Private security brutality sparks legal action
This morning we filed a BC Human Rights Complaint and a lawsuit on behalf of three men who were allegedly brutalized in the Harbour Centre mall by guards contracted from Fusion Security.
Shawn Alexander, Richard Kreke and Luis Larrain were severely beaten in the mall in two separate incidents. Mr. Alexander and Mr. Kreke allege that on October 28, 2010 two guards dragged them from in front of the mall’s BC Liquor Store into a stairwell where they were both beaten. Photos of the stairwell after the alleged attack show blood strewn across the landing. Mr. Alexander received 13 stitches to his head and both he and Mr. Kreke had serious bruising. Mr. Larrain alleges that on December 24, 2010, he was walking to use the mall’s washroom when he was knocked down from behind and also dragged into a stairwell. Mr. Larrain says he was handcuffed and so badly by two guards that he defecated himself.
Uniformed private security guards are an increasingly visible presence on Vancouver streets, in malls and in other public spaces and spaces that most of us experience as public. Private security companies operate with nominal formal oversight and guards are often sent out on patrol after less than two weeks of training.
In 2007, we talked to more than 150 people from the Downtown Eastside about their interactions with private security guards. We were pretty shocked to learn how much interaction there is between local residents and guards. We also found a direct relationship between individuals’ housing status and the frequency of their interactions with private security personnel with homeless people and under-housed people having more frequent, and more problematic, interactions. Finally, we found that guards routinely overstepped the bounds of their authority but that because most people didn’t know anything about their rights when dealing with private security, or where to go to make a complaint, nothing was being done to hold guards, their companies or the businesses that hire them, to account.
Since then, we’ve heard a lot of stories about harassment and abuse by private security guards, and after hearing several similar stories about negative interactions between private security guards at Harbour Centre from both mall employees and low-income people, we knew we needed to take action on this case. It turns out that Harbour Centre has changed security providers, replacing Concord Security with Fusion Security. On Fusion’s website they explain that clients often come to them when they are looking for a higher level of pro-active service and no longer perceive value from their existing security providers. We are concerned that the alleged violence perpetrated by Fusion’s employees is part of a strategy to keep people who look homeless, disabled or addicted out of the mall.

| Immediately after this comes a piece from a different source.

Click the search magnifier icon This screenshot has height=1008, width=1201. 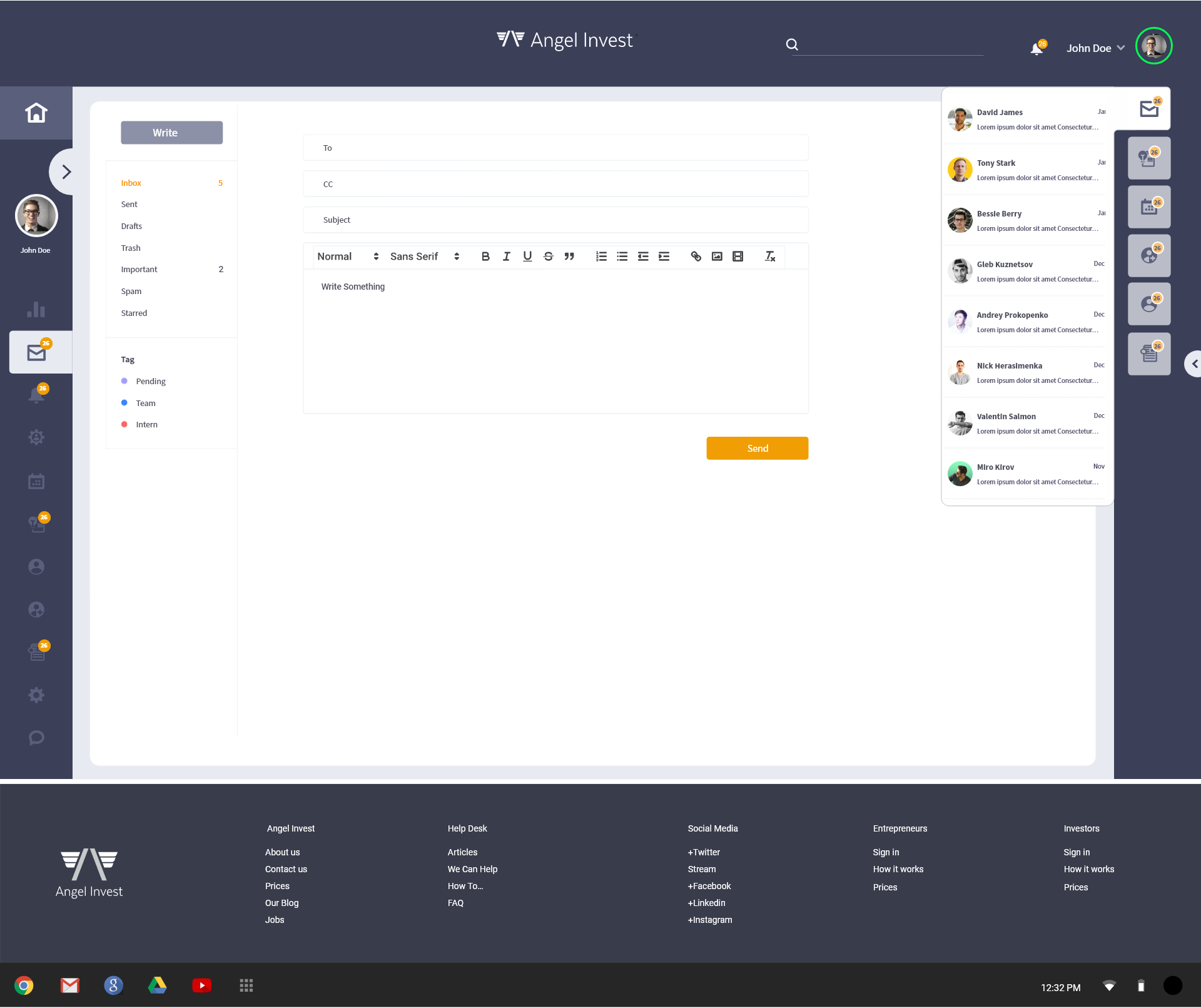tap(792, 44)
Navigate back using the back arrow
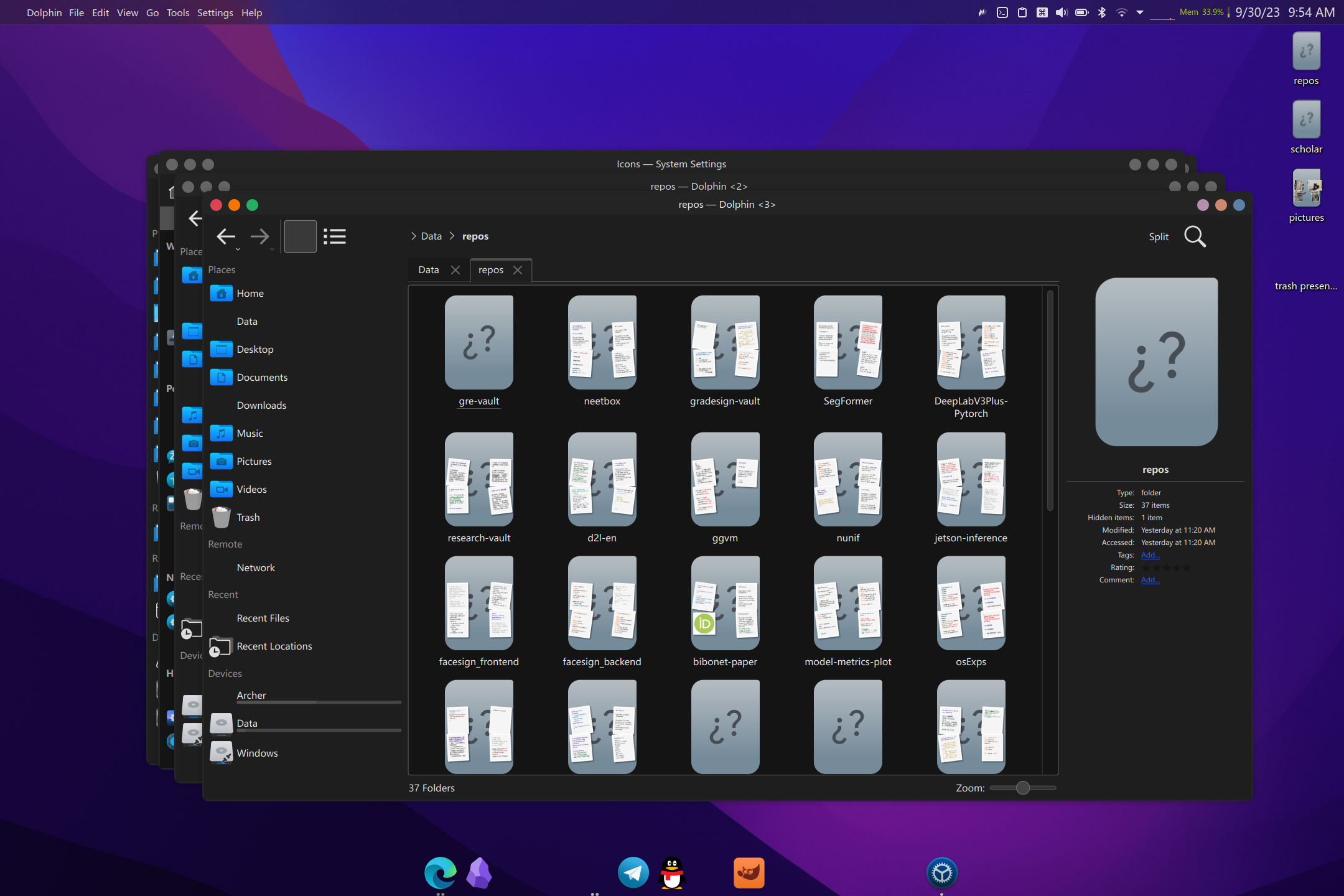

This isn’t the fist time we’ve been taken legal action related to private security. In 2009, we got together with the Vancouver Area Network of Drug Users to file a human rights complaint against the Downtown Vancouver Business Improvement Association’s Downtown Ambassador Program. In the complaint we allege that the program is discriminatory and violates the human rights of people who are homeless or addicted. The tribunal has heard that case and we are hoping for a decision later this year. In the meantime, we are continuing to talk to people who have been abused or harassed by private security and will take action to ensure that private security companies and the businesses that hire them know they will be held accountable if they violate the human rights of marginalized people.